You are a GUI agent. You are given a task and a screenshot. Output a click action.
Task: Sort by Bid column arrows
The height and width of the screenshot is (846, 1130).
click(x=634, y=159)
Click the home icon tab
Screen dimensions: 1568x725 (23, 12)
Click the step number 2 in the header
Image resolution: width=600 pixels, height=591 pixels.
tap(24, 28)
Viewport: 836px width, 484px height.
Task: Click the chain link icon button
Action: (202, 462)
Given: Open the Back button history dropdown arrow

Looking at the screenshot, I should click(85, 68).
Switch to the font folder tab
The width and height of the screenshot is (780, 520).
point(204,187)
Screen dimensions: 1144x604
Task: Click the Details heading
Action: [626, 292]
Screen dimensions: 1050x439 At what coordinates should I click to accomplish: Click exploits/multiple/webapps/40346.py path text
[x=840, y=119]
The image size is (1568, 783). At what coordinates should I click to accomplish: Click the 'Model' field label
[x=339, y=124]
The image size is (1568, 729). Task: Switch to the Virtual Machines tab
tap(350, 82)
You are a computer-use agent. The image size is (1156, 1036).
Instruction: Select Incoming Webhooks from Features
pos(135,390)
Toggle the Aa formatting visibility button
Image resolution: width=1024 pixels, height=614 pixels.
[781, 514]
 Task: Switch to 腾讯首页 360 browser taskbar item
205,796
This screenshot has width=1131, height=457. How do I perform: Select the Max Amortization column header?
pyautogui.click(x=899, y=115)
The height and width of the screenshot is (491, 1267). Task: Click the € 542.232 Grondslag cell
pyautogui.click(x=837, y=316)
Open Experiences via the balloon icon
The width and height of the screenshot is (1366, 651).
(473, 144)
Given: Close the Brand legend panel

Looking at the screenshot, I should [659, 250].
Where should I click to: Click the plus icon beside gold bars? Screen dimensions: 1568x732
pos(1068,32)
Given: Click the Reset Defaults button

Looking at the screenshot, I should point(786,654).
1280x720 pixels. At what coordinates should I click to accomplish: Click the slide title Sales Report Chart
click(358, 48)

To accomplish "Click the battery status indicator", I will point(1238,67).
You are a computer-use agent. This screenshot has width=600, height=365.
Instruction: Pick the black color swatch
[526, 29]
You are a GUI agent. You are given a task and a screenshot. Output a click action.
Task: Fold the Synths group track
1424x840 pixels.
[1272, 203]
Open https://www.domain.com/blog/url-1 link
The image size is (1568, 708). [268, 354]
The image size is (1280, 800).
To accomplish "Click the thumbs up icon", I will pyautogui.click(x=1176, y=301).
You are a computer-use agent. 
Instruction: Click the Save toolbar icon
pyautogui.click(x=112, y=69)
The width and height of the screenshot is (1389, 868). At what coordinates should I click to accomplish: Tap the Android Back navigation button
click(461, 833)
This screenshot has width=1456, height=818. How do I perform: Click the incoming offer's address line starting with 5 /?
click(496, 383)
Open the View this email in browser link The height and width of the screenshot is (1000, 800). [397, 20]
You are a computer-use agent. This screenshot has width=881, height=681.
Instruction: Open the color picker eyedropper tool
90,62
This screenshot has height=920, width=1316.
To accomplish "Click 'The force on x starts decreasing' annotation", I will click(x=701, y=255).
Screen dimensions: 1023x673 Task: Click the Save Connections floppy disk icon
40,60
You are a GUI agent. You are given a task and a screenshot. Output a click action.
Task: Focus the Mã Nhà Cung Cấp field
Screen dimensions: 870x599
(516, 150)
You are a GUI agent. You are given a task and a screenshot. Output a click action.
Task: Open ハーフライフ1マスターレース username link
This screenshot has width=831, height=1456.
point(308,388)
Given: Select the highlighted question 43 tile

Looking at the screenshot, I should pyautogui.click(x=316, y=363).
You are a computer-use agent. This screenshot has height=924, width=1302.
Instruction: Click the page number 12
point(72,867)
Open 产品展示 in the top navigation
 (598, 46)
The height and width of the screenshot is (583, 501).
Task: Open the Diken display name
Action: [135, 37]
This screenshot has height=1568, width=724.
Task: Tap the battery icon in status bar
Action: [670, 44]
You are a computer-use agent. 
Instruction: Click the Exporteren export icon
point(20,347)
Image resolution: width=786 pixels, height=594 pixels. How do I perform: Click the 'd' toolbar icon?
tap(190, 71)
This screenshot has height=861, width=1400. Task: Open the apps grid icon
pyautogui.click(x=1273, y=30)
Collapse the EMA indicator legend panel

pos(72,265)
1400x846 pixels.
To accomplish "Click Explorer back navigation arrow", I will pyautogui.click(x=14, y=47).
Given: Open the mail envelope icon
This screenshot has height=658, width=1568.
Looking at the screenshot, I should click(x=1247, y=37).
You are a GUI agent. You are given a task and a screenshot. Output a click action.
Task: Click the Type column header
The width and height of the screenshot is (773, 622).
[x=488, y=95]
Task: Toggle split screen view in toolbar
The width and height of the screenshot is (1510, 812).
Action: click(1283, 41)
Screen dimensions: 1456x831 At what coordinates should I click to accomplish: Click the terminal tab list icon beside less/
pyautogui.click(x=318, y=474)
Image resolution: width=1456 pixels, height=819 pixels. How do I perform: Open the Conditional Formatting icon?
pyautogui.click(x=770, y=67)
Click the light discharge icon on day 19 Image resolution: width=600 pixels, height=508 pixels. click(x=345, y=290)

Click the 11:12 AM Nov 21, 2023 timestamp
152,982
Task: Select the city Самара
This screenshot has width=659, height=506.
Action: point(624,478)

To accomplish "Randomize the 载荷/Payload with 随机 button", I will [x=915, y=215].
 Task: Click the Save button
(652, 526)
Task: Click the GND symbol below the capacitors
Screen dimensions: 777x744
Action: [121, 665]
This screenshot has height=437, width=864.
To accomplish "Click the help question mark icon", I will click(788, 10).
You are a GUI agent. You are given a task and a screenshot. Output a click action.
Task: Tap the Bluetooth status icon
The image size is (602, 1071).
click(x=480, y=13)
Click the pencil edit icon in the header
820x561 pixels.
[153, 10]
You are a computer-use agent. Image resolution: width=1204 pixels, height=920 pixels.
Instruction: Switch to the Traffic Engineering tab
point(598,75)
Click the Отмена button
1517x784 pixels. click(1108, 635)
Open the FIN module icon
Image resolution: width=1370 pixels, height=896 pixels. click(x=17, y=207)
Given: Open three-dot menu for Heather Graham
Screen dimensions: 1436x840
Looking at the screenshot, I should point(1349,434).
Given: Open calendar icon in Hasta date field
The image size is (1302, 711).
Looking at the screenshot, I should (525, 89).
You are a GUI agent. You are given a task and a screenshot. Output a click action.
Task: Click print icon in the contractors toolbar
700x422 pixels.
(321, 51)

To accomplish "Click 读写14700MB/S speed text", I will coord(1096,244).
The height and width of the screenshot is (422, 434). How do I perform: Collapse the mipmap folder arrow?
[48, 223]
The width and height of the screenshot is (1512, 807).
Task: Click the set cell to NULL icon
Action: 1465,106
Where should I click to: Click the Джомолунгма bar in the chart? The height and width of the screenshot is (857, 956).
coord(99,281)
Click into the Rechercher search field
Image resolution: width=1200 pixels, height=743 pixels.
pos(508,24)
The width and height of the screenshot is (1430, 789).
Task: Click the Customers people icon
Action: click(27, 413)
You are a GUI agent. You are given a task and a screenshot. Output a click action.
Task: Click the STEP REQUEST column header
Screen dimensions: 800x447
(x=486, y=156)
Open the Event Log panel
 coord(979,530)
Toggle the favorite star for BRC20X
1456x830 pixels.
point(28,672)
:::::
What this task involves
Lay out every line of the material above as a numbered list, skipping the blank lines.

Answer
1. You are a GUI agent. You are given a task and a screenshot. Output a click action.
2. Task: Sort by Bid column arrows
3. The height and width of the screenshot is (846, 1130).
4. click(x=634, y=159)
5. Click the home icon tab
6. Screen dimensions: 1568x725 (23, 12)
7. Click the step number 2 in the header
8. Image resolution: width=600 pixels, height=591 pixels.
9. tap(24, 28)
10. Viewport: 836px width, 484px height.
11. Task: Click the chain link icon button
12. Action: (202, 462)
13. Given: Open the Back button history dropdown arrow
14. Looking at the screenshot, I should click(85, 68).
15. Switch to the font folder tab
16. The width and height of the screenshot is (780, 520).
17. point(204,187)
18. Screen dimensions: 1144x604
19. Task: Click the Details heading
20. Action: [626, 292]
21. Screen dimensions: 1050x439 At what coordinates should I click to accomplish: Click exploits/multiple/webapps/40346.py path text
22. [x=840, y=119]
23. The image size is (1568, 783). At what coordinates should I click to accomplish: Click the 'Model' field label
24. [x=339, y=124]
25. The image size is (1568, 729). Task: Switch to the Virtual Machines tab
26. tap(350, 82)
27. You are a computer-use agent. The image size is (1156, 1036).
28. Instruction: Select Incoming Webhooks from Features
29. pos(135,390)
30. Toggle the Aa formatting visibility button
31. Image resolution: width=1024 pixels, height=614 pixels.
32. [781, 514]
33.  Task: Switch to 腾讯首页 360 browser taskbar item
34. 205,796
35. This screenshot has width=1131, height=457. How do I perform: Select the Max Amortization column header?
36. pyautogui.click(x=899, y=115)
37. The height and width of the screenshot is (491, 1267). Task: Click the € 542.232 Grondslag cell
38. pyautogui.click(x=837, y=316)
39. Open Experiences via the balloon icon
40. The width and height of the screenshot is (1366, 651).
41. (473, 144)
42. Given: Close the Brand legend panel
43. Looking at the screenshot, I should [659, 250].
44. Where should I click to: Click the plus icon beside gold bars? Screen dimensions: 1568x732
45. pos(1068,32)
46. Given: Click the Reset Defaults button
47. Looking at the screenshot, I should point(786,654).
48. 1280x720 pixels. At what coordinates should I click to accomplish: Click the slide title Sales Report Chart
49. click(358, 48)
50. To accomplish "Click the battery status indicator", I will point(1238,67).
51. You are a computer-use agent. This screenshot has width=600, height=365.
52. Instruction: Pick the black color swatch
53. [526, 29]
54. You are a GUI agent. You are given a task and a screenshot. Output a click action.
55. Task: Fold the Synths group track
56. 1424x840 pixels.
57. [1272, 203]
58. Open https://www.domain.com/blog/url-1 link
59. The image size is (1568, 708). [268, 354]
60. The image size is (1280, 800).
61. To accomplish "Click the thumbs up icon", I will pyautogui.click(x=1176, y=301).
62. You are a computer-use agent. 
63. Instruction: Click the Save toolbar icon
64. pyautogui.click(x=112, y=69)
65. The width and height of the screenshot is (1389, 868). At what coordinates should I click to accomplish: Tap the Android Back navigation button
66. click(461, 833)
67. This screenshot has width=1456, height=818. How do I perform: Click the incoming offer's address line starting with 5 /?
68. click(496, 383)
69. Open the View this email in browser link The height and width of the screenshot is (1000, 800). [397, 20]
70. You are a computer-use agent. This screenshot has width=881, height=681.
71. Instruction: Open the color picker eyedropper tool
72. 90,62
73. This screenshot has height=920, width=1316.
74. To accomplish "Click 'The force on x starts decreasing' annotation", I will click(x=701, y=255).
75. Screen dimensions: 1023x673 Task: Click the Save Connections floppy disk icon
76. 40,60
77. You are a GUI agent. You are given a task and a screenshot. Output a click action.
78. Task: Focus the Mã Nhà Cung Cấp field
79. Screen dimensions: 870x599
80. (516, 150)
81. You are a GUI agent. You are given a task and a screenshot. Output a click action.
82. Task: Open ハーフライフ1マスターレース username link
83. This screenshot has width=831, height=1456.
84. point(308,388)
85. Given: Select the highlighted question 43 tile
86. Looking at the screenshot, I should pyautogui.click(x=316, y=363).
87. You are a computer-use agent. This screenshot has height=924, width=1302.
88. Instruction: Click the page number 12
89. point(72,867)
90. Open 产品展示 in the top navigation
91.  (598, 46)
92. The height and width of the screenshot is (583, 501).
93. Task: Open the Diken display name
94. Action: [135, 37]
95. This screenshot has height=1568, width=724.
96. Task: Tap the battery icon in status bar
97. Action: [670, 44]
98. You are a computer-use agent. 
99. Instruction: Click the Exporteren export icon
100. point(20,347)
101. Image resolution: width=786 pixels, height=594 pixels. How do I perform: Click the 'd' toolbar icon?
102. tap(190, 71)
103. This screenshot has height=861, width=1400. Task: Open the apps grid icon
104. pyautogui.click(x=1273, y=30)
105. Collapse the EMA indicator legend panel
106. pos(72,265)
107. 1400x846 pixels.
108. To accomplish "Click Explorer back navigation arrow", I will pyautogui.click(x=14, y=47).
109. Given: Open the mail envelope icon
110. This screenshot has height=658, width=1568.
111. Looking at the screenshot, I should click(x=1247, y=37).
112. You are a GUI agent. You are given a task and a screenshot. Output a click action.
113. Task: Click the Type column header
114. The width and height of the screenshot is (773, 622).
115. [x=488, y=95]
116. Task: Toggle split screen view in toolbar
117. The width and height of the screenshot is (1510, 812).
118. Action: click(1283, 41)
119. Screen dimensions: 1456x831 At what coordinates should I click to accomplish: Click the terminal tab list icon beside less/
120. pyautogui.click(x=318, y=474)
121. Image resolution: width=1456 pixels, height=819 pixels. How do I perform: Open the Conditional Formatting icon?
122. pyautogui.click(x=770, y=67)
123. Click the light discharge icon on day 19 Image resolution: width=600 pixels, height=508 pixels. click(x=345, y=290)
124. Click the 11:12 AM Nov 21, 2023 timestamp
125. 152,982
126. Task: Select the city Самара
127. This screenshot has width=659, height=506.
128. Action: point(624,478)
129. To accomplish "Randomize the 载荷/Payload with 随机 button", I will [x=915, y=215].
130.  Task: Click the Save button
131. (652, 526)
132. Task: Click the GND symbol below the capacitors
133. Screen dimensions: 777x744
134. Action: [121, 665]
135. This screenshot has height=437, width=864.
136. To accomplish "Click the help question mark icon", I will click(788, 10).
137. You are a GUI agent. You are given a task and a screenshot. Output a click action.
138. Task: Tap the Bluetooth status icon
139. The image size is (602, 1071).
140. click(x=480, y=13)
141. Click the pencil edit icon in the header
142. 820x561 pixels.
143. [153, 10]
144. You are a computer-use agent. Image resolution: width=1204 pixels, height=920 pixels.
145. Instruction: Switch to the Traffic Engineering tab
146. point(598,75)
147. Click the Отмена button
148. 1517x784 pixels. click(1108, 635)
149. Open the FIN module icon
150. Image resolution: width=1370 pixels, height=896 pixels. click(x=17, y=207)
151. Given: Open three-dot menu for Heather Graham
152. Screen dimensions: 1436x840
153. Looking at the screenshot, I should point(1349,434).
154. Given: Open calendar icon in Hasta date field
155. The image size is (1302, 711).
156. Looking at the screenshot, I should (525, 89).
157. You are a GUI agent. You are given a task and a screenshot. Output a click action.
158. Task: Click print icon in the contractors toolbar
159. 700x422 pixels.
160. (321, 51)
161. To accomplish "Click 读写14700MB/S speed text", I will coord(1096,244).
162. The height and width of the screenshot is (422, 434). How do I perform: Collapse the mipmap folder arrow?
163. [48, 223]
164. The width and height of the screenshot is (1512, 807).
165. Task: Click the set cell to NULL icon
166. Action: 1465,106
167. Where should I click to: Click the Джомолунгма bar in the chart? The height and width of the screenshot is (857, 956).
168. coord(99,281)
169. Click into the Rechercher search field
170. Image resolution: width=1200 pixels, height=743 pixels.
171. pos(508,24)
172. The width and height of the screenshot is (1430, 789).
173. Task: Click the Customers people icon
174. Action: click(27, 413)
175. You are a GUI agent. You are given a task and a screenshot. Output a click action.
176. Task: Click the STEP REQUEST column header
177. Screen dimensions: 800x447
178. (x=486, y=156)
179. Open the Event Log panel
180.  coord(979,530)
181. Toggle the favorite star for BRC20X
182. 1456x830 pixels.
183. point(28,672)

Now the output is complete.